Esa tensión entre el “glorioso amanecer” y el día a día ofrece, quizá por primera vez, un intento de ser resuelta (¿dialécticamene o a bastonazos?). Lo generacional cuenta mucho. Recuerdo con sorpresa haber escuchado en La Habana el “Charangón” de Elio Revé. Uno de sus discos se abría con el siguiente manifiesto: “alé, alé, alé, la materia nace/crece se desarrolla y muere”. Los manuales soviéticos de marxismo leninismo encontraban en esa salsa su condensación. Su hijo, Elito Revé, heredó la orquesta, pero los vientos cambian de dirección y ha simpatizado con la protesta. Lo mismo hicieron a su modo los hijos de Silvio Rodríguez y Pablo Milanés. Silvito, “el libre”, así se llama para diferenciarse del padre. Es de una vulgaridad ofensiva y la metáfora de la imposibilidad de una reproducción ideológica. 

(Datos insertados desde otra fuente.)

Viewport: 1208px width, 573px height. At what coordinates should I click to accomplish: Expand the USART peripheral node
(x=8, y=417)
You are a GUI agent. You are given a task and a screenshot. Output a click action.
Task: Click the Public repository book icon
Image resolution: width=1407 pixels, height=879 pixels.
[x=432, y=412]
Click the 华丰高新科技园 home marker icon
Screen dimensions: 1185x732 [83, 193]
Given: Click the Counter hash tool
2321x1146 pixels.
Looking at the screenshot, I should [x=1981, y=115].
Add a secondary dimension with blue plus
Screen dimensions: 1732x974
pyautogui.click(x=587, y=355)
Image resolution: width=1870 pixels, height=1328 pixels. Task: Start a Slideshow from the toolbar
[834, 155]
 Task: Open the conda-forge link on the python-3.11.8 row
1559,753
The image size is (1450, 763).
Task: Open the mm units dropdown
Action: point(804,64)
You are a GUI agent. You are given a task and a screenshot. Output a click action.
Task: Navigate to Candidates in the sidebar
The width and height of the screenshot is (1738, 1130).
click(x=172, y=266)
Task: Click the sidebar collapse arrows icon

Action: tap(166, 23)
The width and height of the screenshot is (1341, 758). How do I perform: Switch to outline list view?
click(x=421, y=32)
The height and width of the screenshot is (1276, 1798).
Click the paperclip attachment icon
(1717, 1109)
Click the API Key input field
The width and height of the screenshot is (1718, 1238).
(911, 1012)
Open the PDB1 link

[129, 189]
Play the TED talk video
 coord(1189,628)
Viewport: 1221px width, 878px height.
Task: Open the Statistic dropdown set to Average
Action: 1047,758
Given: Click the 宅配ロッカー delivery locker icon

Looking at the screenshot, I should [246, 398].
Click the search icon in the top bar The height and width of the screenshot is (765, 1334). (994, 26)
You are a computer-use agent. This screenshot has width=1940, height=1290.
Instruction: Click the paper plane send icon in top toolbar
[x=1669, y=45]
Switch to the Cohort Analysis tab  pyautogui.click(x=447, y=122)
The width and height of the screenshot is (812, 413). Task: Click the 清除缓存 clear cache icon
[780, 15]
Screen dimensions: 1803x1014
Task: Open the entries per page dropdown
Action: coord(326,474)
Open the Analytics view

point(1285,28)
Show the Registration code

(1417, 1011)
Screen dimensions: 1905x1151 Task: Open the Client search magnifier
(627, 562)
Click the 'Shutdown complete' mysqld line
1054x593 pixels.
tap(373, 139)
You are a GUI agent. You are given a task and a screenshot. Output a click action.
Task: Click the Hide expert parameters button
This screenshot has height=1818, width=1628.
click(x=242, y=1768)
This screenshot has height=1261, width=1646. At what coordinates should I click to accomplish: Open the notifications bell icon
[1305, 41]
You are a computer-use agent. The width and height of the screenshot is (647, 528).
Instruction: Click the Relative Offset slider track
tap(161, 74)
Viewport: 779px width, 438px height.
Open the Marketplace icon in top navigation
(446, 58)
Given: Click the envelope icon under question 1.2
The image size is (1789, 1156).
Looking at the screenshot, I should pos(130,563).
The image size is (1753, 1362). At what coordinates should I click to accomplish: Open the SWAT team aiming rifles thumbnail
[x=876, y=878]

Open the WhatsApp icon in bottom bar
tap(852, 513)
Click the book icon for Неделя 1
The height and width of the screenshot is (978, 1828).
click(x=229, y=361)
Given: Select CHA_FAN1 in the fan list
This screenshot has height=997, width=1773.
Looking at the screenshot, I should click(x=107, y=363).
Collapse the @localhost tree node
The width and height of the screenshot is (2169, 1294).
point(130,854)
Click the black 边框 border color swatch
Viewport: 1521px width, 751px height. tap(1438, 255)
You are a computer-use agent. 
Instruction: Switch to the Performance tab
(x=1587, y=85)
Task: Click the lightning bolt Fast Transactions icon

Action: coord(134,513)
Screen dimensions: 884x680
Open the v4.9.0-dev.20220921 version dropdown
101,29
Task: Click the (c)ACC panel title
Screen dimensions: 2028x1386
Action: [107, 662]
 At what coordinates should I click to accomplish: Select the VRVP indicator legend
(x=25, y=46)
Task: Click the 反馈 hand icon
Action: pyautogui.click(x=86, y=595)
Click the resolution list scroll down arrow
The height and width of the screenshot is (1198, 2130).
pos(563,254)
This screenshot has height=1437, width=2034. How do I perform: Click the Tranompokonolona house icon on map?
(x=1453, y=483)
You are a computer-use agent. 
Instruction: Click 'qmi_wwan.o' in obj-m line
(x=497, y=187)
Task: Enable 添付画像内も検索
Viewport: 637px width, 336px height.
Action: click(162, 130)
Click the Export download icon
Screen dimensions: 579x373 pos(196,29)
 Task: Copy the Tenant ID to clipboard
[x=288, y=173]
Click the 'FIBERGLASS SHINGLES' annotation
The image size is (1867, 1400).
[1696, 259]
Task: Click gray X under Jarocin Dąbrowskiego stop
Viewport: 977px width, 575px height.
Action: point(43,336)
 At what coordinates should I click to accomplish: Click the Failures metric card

Lo que atraviesa el aire también anuncia más amarguras. El reguetón –y sus variantes- truena como uno de los signos de esta época y eso explica la victoria de la canción Patria y vida, grabada por ex oficialistas devenidos furiosos opositores. Yomil, famoso por su canción Calentura, se sumó a las manifestaciones en Centro Habana. Miren el video, nos da una pista del desapego con la narrativa.  La policía intentó arrestarlo y fue defendido por otros manifestantes. También expresaron su empatía con los que salieron a la calle músicos cultos como Leo Brower o Chucho Valdés. Pero su legitimidad está anclada al pasado y a las pretensiones de ilustración que han quedado relegadas. “Sea lo que sea que esté pasando ahora mismo en Cuba –transición, reforma, capitalismo de Estado, Periodo Especial II, perfeccionamiento del socialismo, whatever–, no se entiende sin el reguetón”, sostiene Iván de la Nuéz en Cubantropía. Esa banda sonora ha colonizado el paisaje acústico de la isla y encarna la tremenda paradoja de una política que “lo deplora desde su Modelo Cultural, pero lo necesita” desde su modelo económico. Es ruido de fondo del millennial. Hasta el pasado domingo prefería el perreo sobre la protesta.  “¿Programas de género, igualitarismo, solidaridad, educación formal, ecologismo, faro de América Latina? El reguetón asola los vestigios de todo eso”. Se trata del “termómetro de la Acumulación Rudimentaria de Capital en la Cuba Contemporánea”. Es un movimiento de enorme influencia en la juventud, listo para dragar el Estrecho de la Florida. “El reguetón evidencia una distopía antillana bajo la cual todo lo que toca queda convertido en Miami”.